ANAHEIM -- Yes, Aaron Hill expected the Angels to walk Miguel Montero to get to him and no, he did not take it personally.
What the D-backs' second baseman did do, though, was make the move backfire as he blasted a three-run homer to lead his team to a 5-0 win Friday night at Angel Stadium.
The offensive output was more than enough for D-backs starter Trevor Cahill, who put together another outstanding start to run his winning streak to three.
Using all four of his pitches, Cahill (5-5) had the Angels off-balance throughout his seven-plus innings as he fanned a season-high eight while allowing three hits and two walks.
"Especially early on I was able to put guys away and mix things up," Cahill said. "Just trying to go after guys and I was just mixing in pitches, got good defense and run support which it makes it easier to pitch."
Over his last three starts, Cahill has allowed two runs in 23 1/3 innings, and Montero has done a nice job of helping him mix up his pitches.

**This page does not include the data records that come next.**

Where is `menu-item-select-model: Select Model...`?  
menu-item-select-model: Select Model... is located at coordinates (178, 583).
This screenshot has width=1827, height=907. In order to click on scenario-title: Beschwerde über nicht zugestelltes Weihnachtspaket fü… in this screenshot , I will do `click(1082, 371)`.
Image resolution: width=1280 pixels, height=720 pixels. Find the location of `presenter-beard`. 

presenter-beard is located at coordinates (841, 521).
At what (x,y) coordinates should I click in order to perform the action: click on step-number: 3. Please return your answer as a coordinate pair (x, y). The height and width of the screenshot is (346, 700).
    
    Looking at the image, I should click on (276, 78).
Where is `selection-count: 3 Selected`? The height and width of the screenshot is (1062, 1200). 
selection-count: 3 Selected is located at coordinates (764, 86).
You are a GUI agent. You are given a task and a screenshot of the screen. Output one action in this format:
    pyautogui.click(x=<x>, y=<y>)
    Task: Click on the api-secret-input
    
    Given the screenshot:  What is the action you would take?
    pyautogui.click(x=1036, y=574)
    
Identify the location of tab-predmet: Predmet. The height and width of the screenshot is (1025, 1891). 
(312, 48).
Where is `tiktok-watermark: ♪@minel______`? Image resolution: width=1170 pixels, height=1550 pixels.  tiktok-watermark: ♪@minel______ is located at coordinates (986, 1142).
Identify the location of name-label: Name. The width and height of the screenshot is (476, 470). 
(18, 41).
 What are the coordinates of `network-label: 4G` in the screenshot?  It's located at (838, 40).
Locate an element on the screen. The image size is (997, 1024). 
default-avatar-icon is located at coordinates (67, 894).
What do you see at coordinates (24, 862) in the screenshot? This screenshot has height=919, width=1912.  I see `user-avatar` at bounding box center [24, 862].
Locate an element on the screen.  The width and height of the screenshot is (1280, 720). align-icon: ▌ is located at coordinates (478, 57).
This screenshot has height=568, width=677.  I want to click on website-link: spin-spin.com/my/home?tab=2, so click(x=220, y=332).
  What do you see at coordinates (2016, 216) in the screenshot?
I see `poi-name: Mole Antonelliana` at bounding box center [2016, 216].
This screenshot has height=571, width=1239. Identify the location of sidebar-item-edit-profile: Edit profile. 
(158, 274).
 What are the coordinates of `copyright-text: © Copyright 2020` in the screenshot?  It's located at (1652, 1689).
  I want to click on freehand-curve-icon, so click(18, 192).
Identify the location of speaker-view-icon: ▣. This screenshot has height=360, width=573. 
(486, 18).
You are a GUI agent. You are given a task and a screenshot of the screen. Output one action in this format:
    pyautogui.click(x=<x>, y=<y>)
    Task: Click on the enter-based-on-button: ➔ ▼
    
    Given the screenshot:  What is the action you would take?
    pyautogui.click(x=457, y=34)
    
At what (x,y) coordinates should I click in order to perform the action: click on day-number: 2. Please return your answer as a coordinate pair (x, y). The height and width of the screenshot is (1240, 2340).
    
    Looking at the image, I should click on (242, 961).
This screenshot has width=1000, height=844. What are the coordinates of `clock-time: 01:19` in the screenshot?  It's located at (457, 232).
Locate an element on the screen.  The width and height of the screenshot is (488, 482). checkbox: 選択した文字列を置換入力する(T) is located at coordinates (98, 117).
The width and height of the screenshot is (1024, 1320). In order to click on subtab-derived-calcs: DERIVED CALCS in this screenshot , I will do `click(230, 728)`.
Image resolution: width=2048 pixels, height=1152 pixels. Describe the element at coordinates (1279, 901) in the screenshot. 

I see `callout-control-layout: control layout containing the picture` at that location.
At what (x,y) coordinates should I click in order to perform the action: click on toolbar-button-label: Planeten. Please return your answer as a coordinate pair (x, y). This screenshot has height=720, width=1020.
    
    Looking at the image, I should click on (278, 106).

"He's just been rolling one start after another," D-backs manager Kirk Gibson said. "When he's got all of his pitches, as a hitter you get caught up looking for something and he throws something else. He's got a pretty good knack and Miggy is doing a good job of managing his game for him. His off-speed and secondary pitches are exceptional, especially when he throws them down in the zone."
The D-backs faced a familiar foe in Angels right-hander Dan Haren, who pitched in Arizona from 2008 until being dealt just before the Trade Deadline in 2010.
Knowing that Haren can be especially dangerous when he gets ahead in the count because he can then drop in his signature split-finger pitch, the D-backs were aggressive against him early in their at-bats.
After scoring a run off Haren two batters into the game, the D-backs could do little else against him, as they managed just one more hit over the next four innings.
Things changed, though, in the sixth.
With two outs and Jason Kubel on second, Angels pitching coach Mike Butcher visited the mound to ask Haren if he wanted to face Montero or intentionally walk him and take his chances with Hill.
"It was a situation where we definitely trust Dan enough to get a feel for it," Angels manager Mike Scioscia said.
In his at-bat two innings earlier, Montero had worked a 12 pitch at-bat fouling off six straight pitches, before managing a single.
With that fresh in his mind, Haren elected to try to get Montero to chase a pitch out of the zone, and when the count became 2-0, Montero was intentionally walked.
"I assumed they would pitch around him," Hill said. "See if Miggy would get himself out, and if not, they'd walk him and that's kind of the way it worked out."
After missing with a cutter on the first pitch, Haren threw another, and this time Hill jumped on it and hit it over the wall in left for a three-run homer and a 4-0 Arizona lead.
"Unfortunately, he got a hold of a cutter and hit it out of the park," Scioscia said.
That was more than enough for Cahill, who did not allow an Angels baserunner to reach third base.
"He has a terrific sinker, changes speeds well, good changeup, breaking ball, used his slider and curveball tonight," Scioscia said. "But he got in the zone with a lot of movement and obviously we didn't get too many good looks at him."